In this third quarter, Kodak’s net worldwide sales totaled $3.2 billion, down 10 percent from $3.5 billion in the third quarter last year. The drop in net sales was due to an overall reduced number of sales as well as unfavorable pricing, according to today's Kodak press release.
The drop in sales worldwide is consistent with net sales in the U.S.; Kodak reported American sales totaled $1.2 billion, down 11 percent from last year’s $1.4 billion.
Despite the drop in net sales, Kodak digital earnings jumped in the third quarter. In 2005 Q3, Kodak made $7 million in digital earnings. This quarter, digital earnings soared, 15 times more than last year, to $105 million. The significant rise is due to "operational improvements," according to the release.

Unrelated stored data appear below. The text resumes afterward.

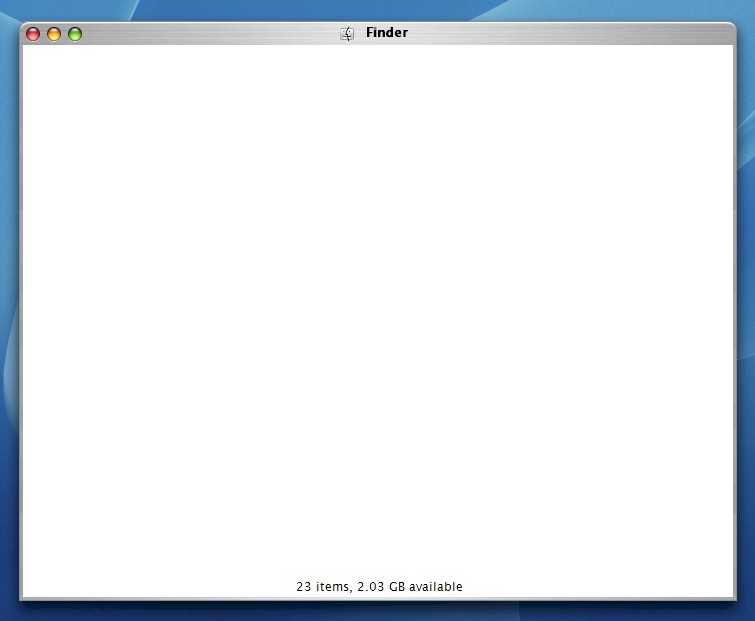Zoom the window using the green button
755x621 pixels.
click(75, 34)
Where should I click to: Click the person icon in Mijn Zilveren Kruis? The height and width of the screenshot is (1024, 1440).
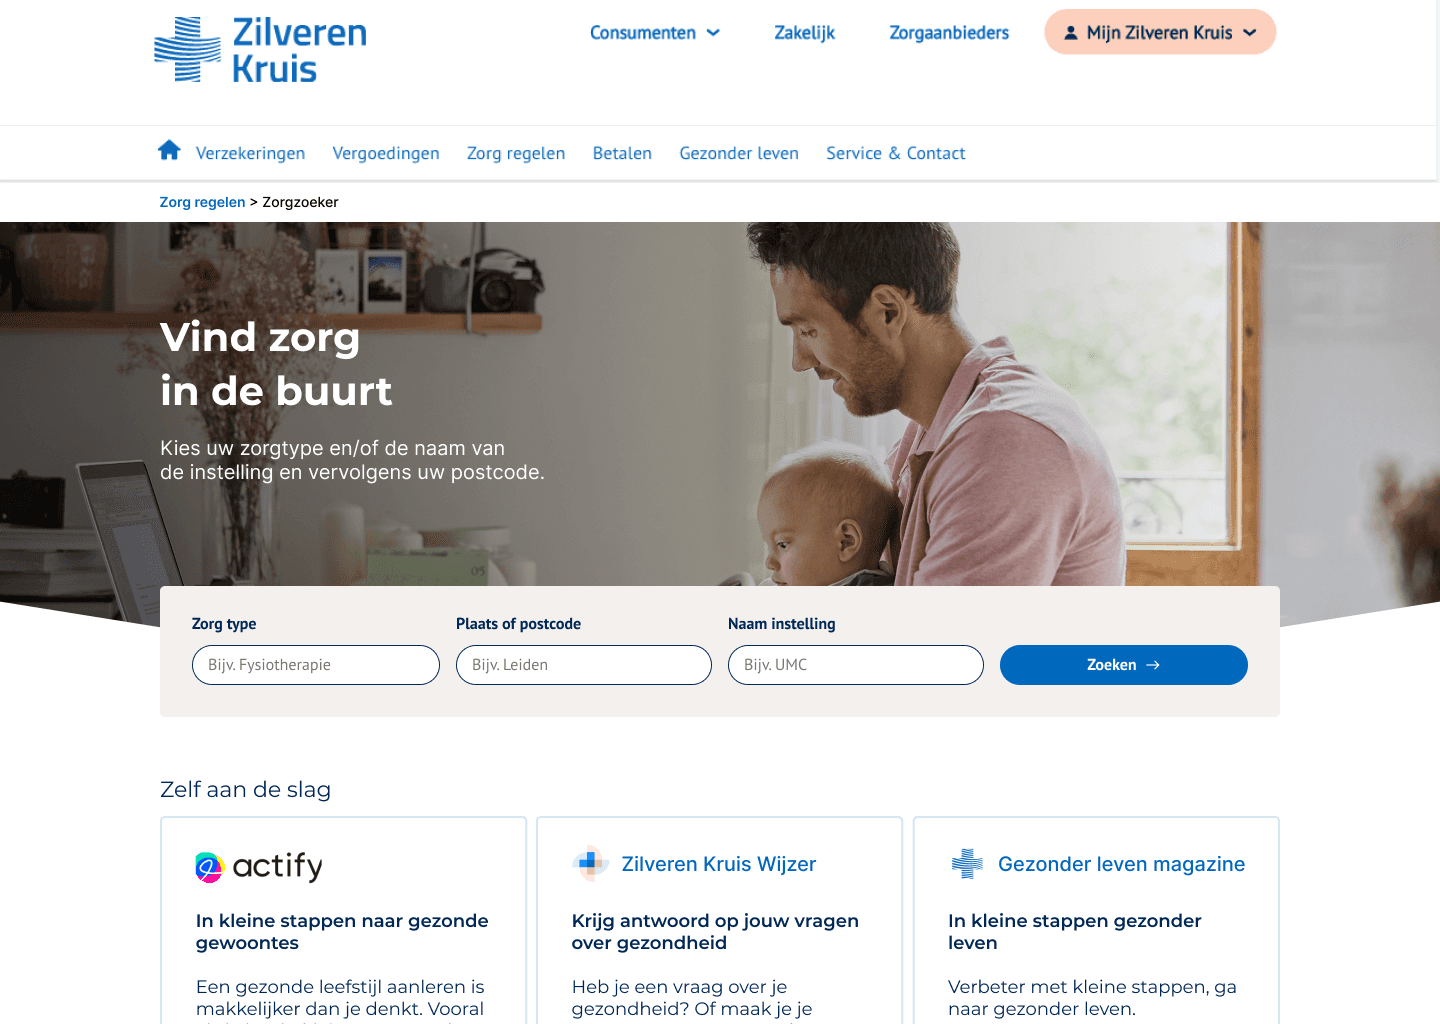click(x=1070, y=33)
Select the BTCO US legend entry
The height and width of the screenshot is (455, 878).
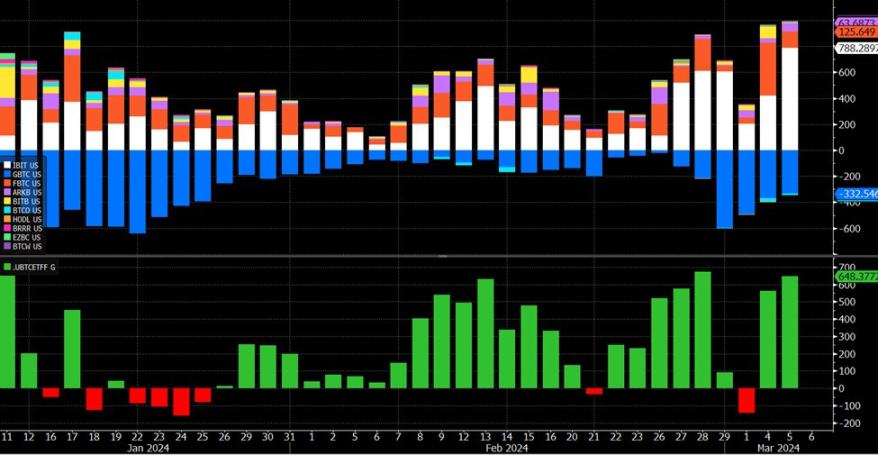27,210
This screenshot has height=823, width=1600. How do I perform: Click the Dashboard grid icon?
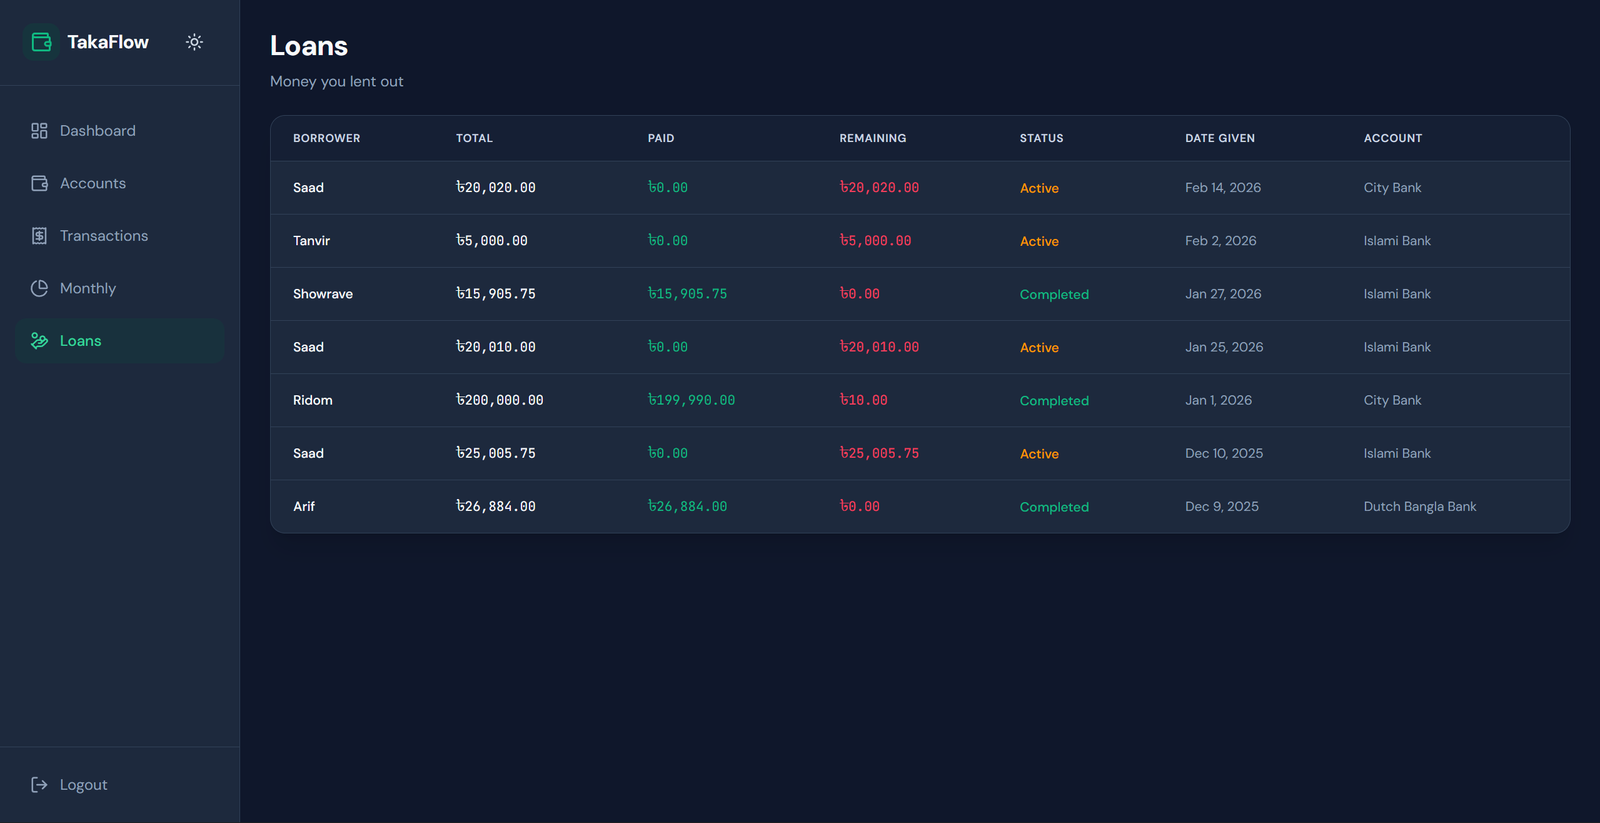39,131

"Our business transformation is on track," said Kodak CEO and Chairman Antonio Perez. "I am encouraged by our third-quarter results, especially because they reinforce our confidence in our full-year performance," he said.
Digital revenue remained relatively steady at $1.7 billion this quarter with a 1 percent decrease from last year’s $1.8 billion. Kodak expects their 2006 fiscal year will reach 10 percent below target in digital revenue.

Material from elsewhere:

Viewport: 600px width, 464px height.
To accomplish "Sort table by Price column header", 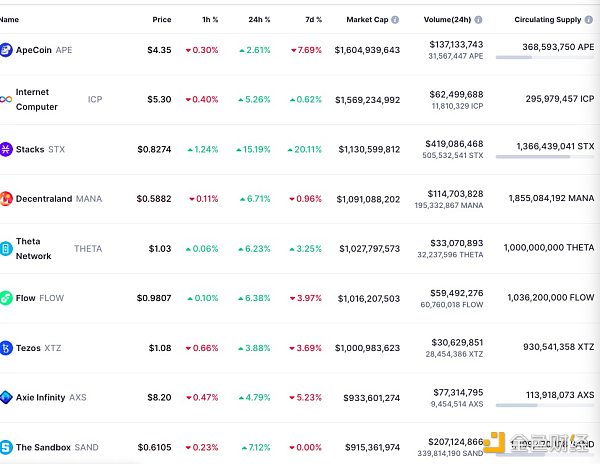I will tap(161, 20).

Kodak’s net loss totaled $37 million this quarter. Although Kodak continues to face net losses, this quarter showed significant improvements from last year’s $914 million in net losses. The large difference is due to a tax valuation charge of $778 in the 2005 Q3, including taxes for property.
"While I am fully aware of the challenges to largely complete our restructuring by the end of next year, this performance represents clear progress toward our goals and gives us good momentum to carry into in the fourth quarter and 2007," said Perez in the release.